オーディパワーアンプにおけるスイッチング電源のノイズ対策をまとめておきます。

以下のリンクが参考になります。

スイッチング・レギュレータのノイズを包括的に理解する

PFC+LLC+CMCによるオーディオ用スイッチング電源

まず、3つのノイズに対する対応は以下の通りです。

  1. リップルノイズは、フィルタ(LC)で対応します。
  2. 広帯域ノイズは、回路設計(IC)やプリント基板のレイアウトで対応します。
  3. スパイクノイズは、ZVS(BCM PFC, LLC DC/DC)で対応します。

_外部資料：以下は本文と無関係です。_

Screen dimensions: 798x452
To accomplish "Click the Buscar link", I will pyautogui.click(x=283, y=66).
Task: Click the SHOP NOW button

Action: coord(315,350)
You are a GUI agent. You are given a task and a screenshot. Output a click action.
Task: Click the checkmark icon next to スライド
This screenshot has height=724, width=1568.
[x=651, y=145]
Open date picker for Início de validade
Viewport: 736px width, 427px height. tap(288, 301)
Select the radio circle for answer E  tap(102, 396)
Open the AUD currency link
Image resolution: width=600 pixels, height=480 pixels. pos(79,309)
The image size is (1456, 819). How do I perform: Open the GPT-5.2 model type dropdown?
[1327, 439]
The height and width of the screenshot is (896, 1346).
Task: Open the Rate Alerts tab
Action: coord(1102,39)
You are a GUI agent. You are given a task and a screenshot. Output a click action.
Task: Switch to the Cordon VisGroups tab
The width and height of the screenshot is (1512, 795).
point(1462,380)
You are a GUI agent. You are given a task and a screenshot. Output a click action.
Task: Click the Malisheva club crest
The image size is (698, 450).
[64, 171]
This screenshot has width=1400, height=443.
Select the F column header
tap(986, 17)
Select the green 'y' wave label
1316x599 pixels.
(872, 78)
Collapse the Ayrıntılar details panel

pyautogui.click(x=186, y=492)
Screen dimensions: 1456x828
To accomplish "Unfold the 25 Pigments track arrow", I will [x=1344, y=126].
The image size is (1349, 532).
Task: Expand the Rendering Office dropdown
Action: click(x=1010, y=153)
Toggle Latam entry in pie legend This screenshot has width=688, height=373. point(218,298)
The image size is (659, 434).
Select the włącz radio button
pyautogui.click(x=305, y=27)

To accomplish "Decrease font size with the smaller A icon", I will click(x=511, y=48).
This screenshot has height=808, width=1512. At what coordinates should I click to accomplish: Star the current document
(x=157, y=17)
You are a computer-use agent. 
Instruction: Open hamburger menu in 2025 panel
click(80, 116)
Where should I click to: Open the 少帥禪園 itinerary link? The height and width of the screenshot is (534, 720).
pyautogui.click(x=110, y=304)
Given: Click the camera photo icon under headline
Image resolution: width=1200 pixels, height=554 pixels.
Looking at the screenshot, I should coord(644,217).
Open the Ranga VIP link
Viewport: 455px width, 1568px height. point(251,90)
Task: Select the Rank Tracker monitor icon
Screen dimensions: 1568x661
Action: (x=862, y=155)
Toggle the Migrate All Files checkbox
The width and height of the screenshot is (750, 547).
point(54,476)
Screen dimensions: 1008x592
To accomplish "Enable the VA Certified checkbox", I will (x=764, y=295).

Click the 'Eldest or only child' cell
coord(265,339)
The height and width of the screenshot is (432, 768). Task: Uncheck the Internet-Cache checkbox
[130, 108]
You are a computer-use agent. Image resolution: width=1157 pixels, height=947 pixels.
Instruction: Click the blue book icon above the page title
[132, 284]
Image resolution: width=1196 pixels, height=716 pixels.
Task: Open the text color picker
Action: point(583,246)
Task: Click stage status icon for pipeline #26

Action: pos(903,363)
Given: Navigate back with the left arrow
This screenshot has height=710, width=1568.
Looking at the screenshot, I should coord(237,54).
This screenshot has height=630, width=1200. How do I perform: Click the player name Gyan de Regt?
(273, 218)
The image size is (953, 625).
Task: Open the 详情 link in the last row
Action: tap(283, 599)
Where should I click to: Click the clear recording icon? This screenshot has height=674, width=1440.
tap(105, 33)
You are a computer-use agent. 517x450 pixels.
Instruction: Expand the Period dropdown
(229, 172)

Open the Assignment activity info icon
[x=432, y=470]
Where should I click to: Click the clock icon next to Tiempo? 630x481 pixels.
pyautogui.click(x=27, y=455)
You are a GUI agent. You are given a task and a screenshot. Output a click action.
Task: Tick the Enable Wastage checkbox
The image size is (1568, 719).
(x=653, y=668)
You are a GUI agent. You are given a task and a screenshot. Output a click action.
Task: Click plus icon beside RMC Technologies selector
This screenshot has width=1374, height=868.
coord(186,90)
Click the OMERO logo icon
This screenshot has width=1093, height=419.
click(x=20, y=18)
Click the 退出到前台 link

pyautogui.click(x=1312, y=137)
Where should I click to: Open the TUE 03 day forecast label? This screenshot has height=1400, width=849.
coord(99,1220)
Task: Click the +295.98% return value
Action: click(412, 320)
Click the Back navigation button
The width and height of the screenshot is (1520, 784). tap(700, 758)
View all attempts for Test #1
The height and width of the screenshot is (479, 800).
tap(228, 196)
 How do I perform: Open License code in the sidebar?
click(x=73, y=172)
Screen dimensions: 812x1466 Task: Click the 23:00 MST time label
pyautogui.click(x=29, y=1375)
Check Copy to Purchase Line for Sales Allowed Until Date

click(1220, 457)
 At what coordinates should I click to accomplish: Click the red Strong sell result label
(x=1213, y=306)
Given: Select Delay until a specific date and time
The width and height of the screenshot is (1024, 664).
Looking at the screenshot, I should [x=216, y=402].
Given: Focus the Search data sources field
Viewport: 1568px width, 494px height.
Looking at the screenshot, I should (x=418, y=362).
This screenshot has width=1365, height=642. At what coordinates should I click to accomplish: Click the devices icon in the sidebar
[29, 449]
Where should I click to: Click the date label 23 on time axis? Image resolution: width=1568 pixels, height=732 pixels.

一方、ノイズを発生するスイッチング電源側の対策だけでは不十分です。

特に、スイッチング電源の基板やケーブルから伝導および放射されるコモンモードノイズ対策としては、アンプ基板の入力信号の伝送方式で対応します。

具体的にはアンプの入力部をバランス入力およびラインレシーバ(差動増幅)にすることで対応します。

また、コモンモードループの対策も重要で、アースインダクタやCMCで対応します。

2段LCフィルターによるリップルノイズ対策

D級GaN MOSFETアンプのスイッチングノイズ対策が完了すると、

今度は電源のリップルノイズが耳に付くようになってきます。

 

D級アンプは原理的にPSRRが0dBなので、

当然の帰結ではありますが、

トランスとダイオードブリッジによる整流回路では、

リップルノイズが100または120kHzとその高調波になっていて、

丁度、可聴帯域にあるため耳に付くわけです。

 

対策としては、

リザバーキャパシターをスプリットしてCRフィルターにしたり、

トランジスタでキャパシタンス・マルチプライヤを構成する方法が一般的なようですが、

ここでは2段LCフィルタによるアプローチを取ります。

 

技術的な詳しい内容は

Second-Stage LC Filter Design

を参照して下さい。

 

2段LCフィルターの定数を

L1=33mH, L2=3.3mH, C1=1,000uF, C2=10,000uF とした、

LT SPICEによるシミュレーションモデルはこちらになります。

過渡応答のシミュレーション結果はこちらになります。

フィルター通過前の電圧が赤で、通過後の電圧が緑です。

明らかにリップルが減少しています。

フィルター通過前の電圧のFFTがこちらです。

10倍の高調波(1kHz)まで容易に確認できます。

フィルター通過後の電圧のFFTがこちらです。

100Hzで-7dBの効果, 3倍の高調波(300Hz)までしか確認できません。

 

これは試作してみる価値がありそうです。